**ACTIVITY**
Print out every entry, keeping each line identical to the original.
══════════════════════════════
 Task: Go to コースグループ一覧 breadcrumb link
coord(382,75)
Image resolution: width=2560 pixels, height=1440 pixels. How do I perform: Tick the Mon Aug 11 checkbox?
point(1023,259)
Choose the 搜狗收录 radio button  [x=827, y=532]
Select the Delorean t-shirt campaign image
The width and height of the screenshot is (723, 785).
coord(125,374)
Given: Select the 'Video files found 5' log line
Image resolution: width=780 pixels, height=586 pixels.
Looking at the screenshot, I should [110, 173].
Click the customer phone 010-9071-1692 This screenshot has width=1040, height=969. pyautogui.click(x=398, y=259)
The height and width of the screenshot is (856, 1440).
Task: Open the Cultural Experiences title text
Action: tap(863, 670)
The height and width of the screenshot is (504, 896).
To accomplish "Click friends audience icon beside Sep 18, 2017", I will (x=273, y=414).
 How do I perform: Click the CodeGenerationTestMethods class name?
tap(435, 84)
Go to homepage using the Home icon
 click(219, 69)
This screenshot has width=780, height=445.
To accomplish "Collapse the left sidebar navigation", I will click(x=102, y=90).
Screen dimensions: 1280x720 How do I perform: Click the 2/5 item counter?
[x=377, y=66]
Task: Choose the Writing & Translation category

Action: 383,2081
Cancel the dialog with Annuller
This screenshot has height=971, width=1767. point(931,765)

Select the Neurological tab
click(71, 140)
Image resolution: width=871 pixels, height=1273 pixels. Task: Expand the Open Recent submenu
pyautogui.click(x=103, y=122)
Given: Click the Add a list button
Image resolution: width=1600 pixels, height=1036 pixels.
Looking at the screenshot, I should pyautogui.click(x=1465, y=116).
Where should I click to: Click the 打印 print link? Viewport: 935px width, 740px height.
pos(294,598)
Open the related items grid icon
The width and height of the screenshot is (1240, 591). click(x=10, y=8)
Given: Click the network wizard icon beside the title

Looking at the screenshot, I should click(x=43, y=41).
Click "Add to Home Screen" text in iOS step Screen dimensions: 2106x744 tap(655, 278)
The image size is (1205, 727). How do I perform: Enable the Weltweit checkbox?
══════════════════════════════
**EXPECTED OUTPUT**
 Task: Go to コースグループ一覧 breadcrumb link
coord(382,75)
Image resolution: width=2560 pixels, height=1440 pixels. How do I perform: Tick the Mon Aug 11 checkbox?
point(1023,259)
Choose the 搜狗收录 radio button  [x=827, y=532]
Select the Delorean t-shirt campaign image
The width and height of the screenshot is (723, 785).
coord(125,374)
Given: Select the 'Video files found 5' log line
Image resolution: width=780 pixels, height=586 pixels.
Looking at the screenshot, I should [110, 173].
Click the customer phone 010-9071-1692 This screenshot has width=1040, height=969. pyautogui.click(x=398, y=259)
The height and width of the screenshot is (856, 1440).
Task: Open the Cultural Experiences title text
Action: tap(863, 670)
The height and width of the screenshot is (504, 896).
To accomplish "Click friends audience icon beside Sep 18, 2017", I will (x=273, y=414).
 How do I perform: Click the CodeGenerationTestMethods class name?
tap(435, 84)
Go to homepage using the Home icon
 click(219, 69)
This screenshot has width=780, height=445.
To accomplish "Collapse the left sidebar navigation", I will click(x=102, y=90).
Screen dimensions: 1280x720 How do I perform: Click the 2/5 item counter?
[x=377, y=66]
Task: Choose the Writing & Translation category

Action: 383,2081
Cancel the dialog with Annuller
This screenshot has height=971, width=1767. point(931,765)

Select the Neurological tab
click(71, 140)
Image resolution: width=871 pixels, height=1273 pixels. Task: Expand the Open Recent submenu
pyautogui.click(x=103, y=122)
Given: Click the Add a list button
Image resolution: width=1600 pixels, height=1036 pixels.
Looking at the screenshot, I should pyautogui.click(x=1465, y=116).
Where should I click to: Click the 打印 print link? Viewport: 935px width, 740px height.
pos(294,598)
Open the related items grid icon
The width and height of the screenshot is (1240, 591). click(x=10, y=8)
Given: Click the network wizard icon beside the title

Looking at the screenshot, I should click(x=43, y=41).
Click "Add to Home Screen" text in iOS step Screen dimensions: 2106x744 tap(655, 278)
The image size is (1205, 727). How do I perform: Enable the Weltweit checkbox?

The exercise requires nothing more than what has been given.